*Aim of the exercise*: Find and copy every line in the records that includes the string "Given".

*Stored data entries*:
============================================================
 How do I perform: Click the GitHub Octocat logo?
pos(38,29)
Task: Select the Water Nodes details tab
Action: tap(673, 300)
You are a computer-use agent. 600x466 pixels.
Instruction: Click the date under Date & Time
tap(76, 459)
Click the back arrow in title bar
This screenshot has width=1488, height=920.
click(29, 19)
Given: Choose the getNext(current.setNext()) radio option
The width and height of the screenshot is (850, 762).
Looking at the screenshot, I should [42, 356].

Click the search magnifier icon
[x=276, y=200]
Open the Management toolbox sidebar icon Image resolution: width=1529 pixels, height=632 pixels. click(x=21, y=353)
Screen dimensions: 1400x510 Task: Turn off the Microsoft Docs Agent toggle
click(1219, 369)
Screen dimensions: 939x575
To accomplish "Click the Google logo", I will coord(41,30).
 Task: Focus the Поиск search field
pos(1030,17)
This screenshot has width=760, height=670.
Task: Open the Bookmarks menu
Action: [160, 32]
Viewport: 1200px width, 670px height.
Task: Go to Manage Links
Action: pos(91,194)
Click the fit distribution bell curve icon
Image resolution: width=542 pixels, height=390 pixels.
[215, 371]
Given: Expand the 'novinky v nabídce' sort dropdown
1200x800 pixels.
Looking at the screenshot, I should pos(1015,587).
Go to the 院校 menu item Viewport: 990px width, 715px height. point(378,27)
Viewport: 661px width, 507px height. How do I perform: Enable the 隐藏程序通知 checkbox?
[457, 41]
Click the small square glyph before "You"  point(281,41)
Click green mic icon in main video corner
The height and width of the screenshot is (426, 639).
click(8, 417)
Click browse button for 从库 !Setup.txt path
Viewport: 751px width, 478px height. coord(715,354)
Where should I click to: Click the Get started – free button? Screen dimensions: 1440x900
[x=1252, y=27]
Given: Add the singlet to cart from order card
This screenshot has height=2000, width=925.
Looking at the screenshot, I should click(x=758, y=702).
============================================================
*Result for this task*:
Given: Choose the getNext(current.setNext()) radio option
Given: Expand the 'novinky v nabídce' sort dropdown
Given: Add the singlet to cart from order card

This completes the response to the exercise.